Short problem
Quote the rows exactly, from the line containing "Given: Expand 全部道具" through the line containing "point(373,208)", with both of those lines included.

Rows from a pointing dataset
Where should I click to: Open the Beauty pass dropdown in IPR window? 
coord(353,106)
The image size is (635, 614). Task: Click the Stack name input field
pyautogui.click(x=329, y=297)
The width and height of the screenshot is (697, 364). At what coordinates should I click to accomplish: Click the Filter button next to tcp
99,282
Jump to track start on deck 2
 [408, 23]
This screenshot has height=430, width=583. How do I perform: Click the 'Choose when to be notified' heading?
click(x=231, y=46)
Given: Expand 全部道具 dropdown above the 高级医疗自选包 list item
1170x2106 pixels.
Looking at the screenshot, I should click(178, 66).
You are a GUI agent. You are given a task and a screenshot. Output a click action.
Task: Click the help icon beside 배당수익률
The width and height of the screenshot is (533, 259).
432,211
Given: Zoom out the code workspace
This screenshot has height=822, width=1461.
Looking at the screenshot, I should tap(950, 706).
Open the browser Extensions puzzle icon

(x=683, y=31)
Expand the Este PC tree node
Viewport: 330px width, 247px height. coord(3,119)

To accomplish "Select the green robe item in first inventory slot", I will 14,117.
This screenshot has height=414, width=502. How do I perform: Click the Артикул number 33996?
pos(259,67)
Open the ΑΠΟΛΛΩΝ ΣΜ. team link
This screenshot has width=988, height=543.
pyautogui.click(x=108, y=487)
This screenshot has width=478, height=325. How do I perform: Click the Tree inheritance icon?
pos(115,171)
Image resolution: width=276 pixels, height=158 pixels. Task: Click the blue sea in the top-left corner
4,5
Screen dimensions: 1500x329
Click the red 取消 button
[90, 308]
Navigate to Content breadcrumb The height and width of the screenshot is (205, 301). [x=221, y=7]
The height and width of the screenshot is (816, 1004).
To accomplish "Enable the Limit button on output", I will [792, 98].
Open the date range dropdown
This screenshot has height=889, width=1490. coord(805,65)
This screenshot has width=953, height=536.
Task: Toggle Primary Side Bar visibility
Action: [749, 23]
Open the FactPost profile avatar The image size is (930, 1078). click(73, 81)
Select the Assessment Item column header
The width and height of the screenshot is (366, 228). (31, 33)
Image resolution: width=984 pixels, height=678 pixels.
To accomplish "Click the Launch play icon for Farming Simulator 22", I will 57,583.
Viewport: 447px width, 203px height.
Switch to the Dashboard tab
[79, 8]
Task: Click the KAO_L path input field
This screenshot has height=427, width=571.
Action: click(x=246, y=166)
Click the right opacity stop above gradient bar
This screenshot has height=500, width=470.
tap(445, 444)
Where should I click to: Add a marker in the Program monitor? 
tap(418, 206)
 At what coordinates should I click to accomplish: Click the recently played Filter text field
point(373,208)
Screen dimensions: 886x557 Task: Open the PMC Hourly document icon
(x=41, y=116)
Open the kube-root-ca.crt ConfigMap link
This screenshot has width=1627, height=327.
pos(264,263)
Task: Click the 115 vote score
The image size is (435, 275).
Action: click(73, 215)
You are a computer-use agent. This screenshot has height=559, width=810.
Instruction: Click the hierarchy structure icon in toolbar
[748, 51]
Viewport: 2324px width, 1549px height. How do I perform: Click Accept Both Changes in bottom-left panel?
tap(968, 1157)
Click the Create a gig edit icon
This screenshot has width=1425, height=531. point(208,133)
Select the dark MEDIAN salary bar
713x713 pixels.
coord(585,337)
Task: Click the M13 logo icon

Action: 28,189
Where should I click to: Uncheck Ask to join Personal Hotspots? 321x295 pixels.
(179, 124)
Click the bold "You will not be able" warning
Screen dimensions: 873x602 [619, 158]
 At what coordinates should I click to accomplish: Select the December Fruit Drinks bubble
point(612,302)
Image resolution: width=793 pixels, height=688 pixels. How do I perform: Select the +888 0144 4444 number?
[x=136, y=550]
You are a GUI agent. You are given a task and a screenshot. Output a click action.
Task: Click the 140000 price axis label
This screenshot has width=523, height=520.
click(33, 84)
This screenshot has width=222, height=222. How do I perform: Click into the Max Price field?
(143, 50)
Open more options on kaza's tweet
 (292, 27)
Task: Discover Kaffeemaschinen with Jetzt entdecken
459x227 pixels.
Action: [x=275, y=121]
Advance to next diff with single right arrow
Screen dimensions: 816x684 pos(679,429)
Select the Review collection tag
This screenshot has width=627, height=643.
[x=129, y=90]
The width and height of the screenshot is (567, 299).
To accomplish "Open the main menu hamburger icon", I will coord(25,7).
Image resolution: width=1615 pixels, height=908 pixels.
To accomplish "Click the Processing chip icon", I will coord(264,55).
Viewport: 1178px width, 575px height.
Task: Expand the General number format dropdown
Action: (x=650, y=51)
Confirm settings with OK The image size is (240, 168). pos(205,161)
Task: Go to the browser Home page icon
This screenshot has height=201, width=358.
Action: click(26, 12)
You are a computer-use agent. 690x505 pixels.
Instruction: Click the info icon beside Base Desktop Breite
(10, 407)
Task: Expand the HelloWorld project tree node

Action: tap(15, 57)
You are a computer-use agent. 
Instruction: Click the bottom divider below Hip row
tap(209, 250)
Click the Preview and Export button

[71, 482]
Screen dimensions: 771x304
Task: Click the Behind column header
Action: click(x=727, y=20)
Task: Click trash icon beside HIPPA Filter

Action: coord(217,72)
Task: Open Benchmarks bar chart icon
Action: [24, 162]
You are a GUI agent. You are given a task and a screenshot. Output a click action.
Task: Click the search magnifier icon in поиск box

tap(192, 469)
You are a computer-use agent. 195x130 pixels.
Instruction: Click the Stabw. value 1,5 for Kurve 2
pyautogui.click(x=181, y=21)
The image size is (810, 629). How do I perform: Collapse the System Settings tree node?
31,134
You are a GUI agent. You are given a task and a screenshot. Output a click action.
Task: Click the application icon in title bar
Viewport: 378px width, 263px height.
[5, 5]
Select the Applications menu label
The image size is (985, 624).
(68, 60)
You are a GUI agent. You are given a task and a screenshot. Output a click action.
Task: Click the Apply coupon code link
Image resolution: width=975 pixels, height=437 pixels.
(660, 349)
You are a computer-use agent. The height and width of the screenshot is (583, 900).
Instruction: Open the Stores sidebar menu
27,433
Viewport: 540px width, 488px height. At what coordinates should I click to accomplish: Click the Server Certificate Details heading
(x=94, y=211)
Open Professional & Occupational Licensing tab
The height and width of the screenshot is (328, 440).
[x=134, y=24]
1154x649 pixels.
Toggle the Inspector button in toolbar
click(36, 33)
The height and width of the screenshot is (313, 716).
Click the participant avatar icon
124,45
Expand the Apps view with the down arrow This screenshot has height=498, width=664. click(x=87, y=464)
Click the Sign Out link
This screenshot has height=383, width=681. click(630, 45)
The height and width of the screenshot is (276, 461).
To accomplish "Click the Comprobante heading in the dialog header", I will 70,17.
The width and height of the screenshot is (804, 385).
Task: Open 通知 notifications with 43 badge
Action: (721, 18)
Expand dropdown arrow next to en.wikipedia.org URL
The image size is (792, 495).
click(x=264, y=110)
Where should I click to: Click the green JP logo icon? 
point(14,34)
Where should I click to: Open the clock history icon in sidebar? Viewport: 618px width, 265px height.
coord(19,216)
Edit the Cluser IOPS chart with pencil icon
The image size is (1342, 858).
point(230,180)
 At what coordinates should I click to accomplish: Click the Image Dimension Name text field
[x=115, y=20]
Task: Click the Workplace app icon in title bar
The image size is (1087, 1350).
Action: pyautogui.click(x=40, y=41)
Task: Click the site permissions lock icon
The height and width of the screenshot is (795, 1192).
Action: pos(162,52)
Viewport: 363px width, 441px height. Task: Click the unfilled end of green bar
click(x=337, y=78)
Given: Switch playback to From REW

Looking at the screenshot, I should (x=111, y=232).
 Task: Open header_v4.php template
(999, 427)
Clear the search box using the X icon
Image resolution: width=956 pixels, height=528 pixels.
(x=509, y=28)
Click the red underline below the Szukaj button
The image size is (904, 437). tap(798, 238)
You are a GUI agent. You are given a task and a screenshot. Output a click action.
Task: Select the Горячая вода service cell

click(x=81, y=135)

Answer for this exercise
Given: Expand 全部道具 dropdown above the 高级医疗自选包 list item
1170x2106 pixels.
Looking at the screenshot, I should click(178, 66).
You are a GUI agent. You are given a task and a screenshot. Output a click action.
Task: Click the help icon beside 배당수익률
The width and height of the screenshot is (533, 259).
432,211
Given: Zoom out the code workspace
This screenshot has height=822, width=1461.
Looking at the screenshot, I should tap(950, 706).
Open the browser Extensions puzzle icon

(x=683, y=31)
Expand the Este PC tree node
Viewport: 330px width, 247px height. coord(3,119)

To accomplish "Select the green robe item in first inventory slot", I will 14,117.
This screenshot has height=414, width=502. How do I perform: Click the Артикул number 33996?
pos(259,67)
Open the ΑΠΟΛΛΩΝ ΣΜ. team link
This screenshot has width=988, height=543.
pyautogui.click(x=108, y=487)
This screenshot has width=478, height=325. How do I perform: Click the Tree inheritance icon?
pos(115,171)
Image resolution: width=276 pixels, height=158 pixels. Task: Click the blue sea in the top-left corner
4,5
Screen dimensions: 1500x329
Click the red 取消 button
[90, 308]
Navigate to Content breadcrumb The height and width of the screenshot is (205, 301). [x=221, y=7]
The height and width of the screenshot is (816, 1004).
To accomplish "Enable the Limit button on output", I will [792, 98].
Open the date range dropdown
This screenshot has height=889, width=1490. coord(805,65)
This screenshot has width=953, height=536.
Task: Toggle Primary Side Bar visibility
Action: [749, 23]
Open the FactPost profile avatar The image size is (930, 1078). click(73, 81)
Select the Assessment Item column header
The width and height of the screenshot is (366, 228). (31, 33)
Image resolution: width=984 pixels, height=678 pixels.
To accomplish "Click the Launch play icon for Farming Simulator 22", I will 57,583.
Viewport: 447px width, 203px height.
Switch to the Dashboard tab
[79, 8]
Task: Click the KAO_L path input field
This screenshot has height=427, width=571.
Action: click(x=246, y=166)
Click the right opacity stop above gradient bar
This screenshot has height=500, width=470.
tap(445, 444)
Where should I click to: Add a marker in the Program monitor? 
tap(418, 206)
 At what coordinates should I click to accomplish: Click the recently played Filter text field
point(373,208)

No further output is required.